В статье «Будущее искусство»[17] автор пишет: «С искусством, с жизнью дело обстоит гораздо серьезнее, чем мы думаем; бездна, над которой повисли мы, глубже, мрачнее… Мы должны забыть настоящее; мы должны все снова пересоздать: для этого мы должны создать самих себя. И единственная круча, по которой мы можем еще карабкаться, это мы сами. На вершине нас ждет наше я. Вот ответ для художника: если он хочет остаться художником, не переставая быть человеком, он должен стать своей собственной художественной формой. Только эта форма творчества еще сулит нам спасение. Тут и лежит путь будущего искусства».
Максимализм и нравственный пафос этой статьи – вполне в традиции русской религиозной мысли.
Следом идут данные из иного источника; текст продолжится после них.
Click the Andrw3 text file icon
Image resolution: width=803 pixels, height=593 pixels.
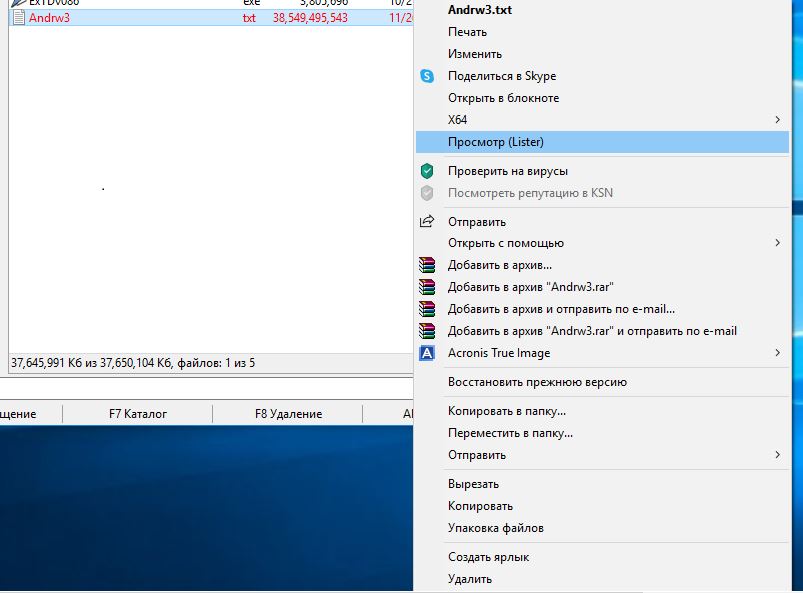pyautogui.click(x=17, y=18)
Здесь Белый перекликается с Гоголем, автором «Переписки с друзьями», с Толстым, проповедником личного самосовершенствования, и с Достоевским эпохи «Дневника писателя». В России эстетика всегда воспринималась как беззаконие, если не была оправдана нравственно и религиозно.
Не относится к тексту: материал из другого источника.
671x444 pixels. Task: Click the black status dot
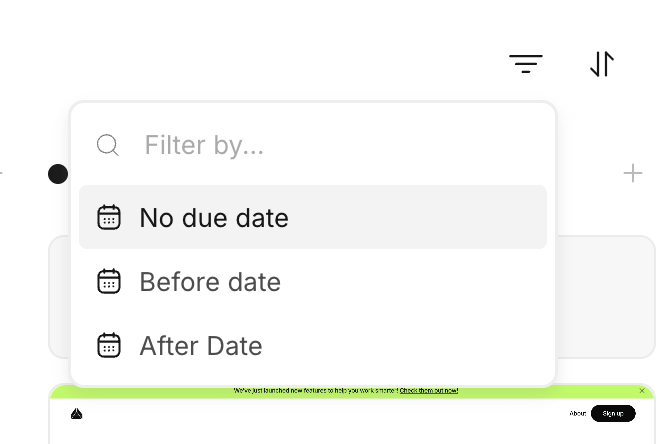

Теоретические изыскания Белого скоро были прерваны ожесточенной полемикой «москвичей» против «петербуржцев»: он принял в ней страстное участие. «Семерка», сплотившаяся вокруг «Весов», оказалась штабом армии, открывшей военные действия против группы петербургских писателей, в центре которой стояли Блок, Вяч. Иванов и Г. Чулков. Белому казалось, что Блок изменил своему теургическому призванию, что «Незнакомка» и «Балаганчик» – попрание святынь; его раздражение против недавнего друга разжигали Эллис и С. Соловьев. Первый во время отсутствия Белого успел из противника «Весов» превратиться в сотрудника: провозглашал Брюсова первым поэтом в России и яростно набрасывался на всякого, кто этого первенства не признавал. Он не выносил Вяч. Иванова и ненавидел Блока за «соглашательство». Второй – обвинял Блока в причастности к «мистическому анархизму», вносившему разложение в эстетику и в религию. Брюсов умно руководил политикой своих бескорыстных оруженосцев и с их помощью защищал от петербуржцев свое «первородство». Белый с запальчивостью нападал на Вяч. Иванова, только что выпустившего свою книжку стихов «Эрос»; ему представлялось, что лукавый александриец губит новое искусство, проповедуя эротизм под видом религиозной символики; резко обличал Чулкова, злополучного изобретателя «мистического анархизма», и упрекал Блока за превращение мистерии в «балаганное паясничество». Петербуржцы, объединившиеся вокруг издательства «Оры», обвиняли группу Брюсова в формализме, рационализме, реакционерстве. Их возмущал неприличный тон полемики, грубая безвкусица нападок. Так подготовлялся кризис символизма, приведший к разложению и гибели этого течения.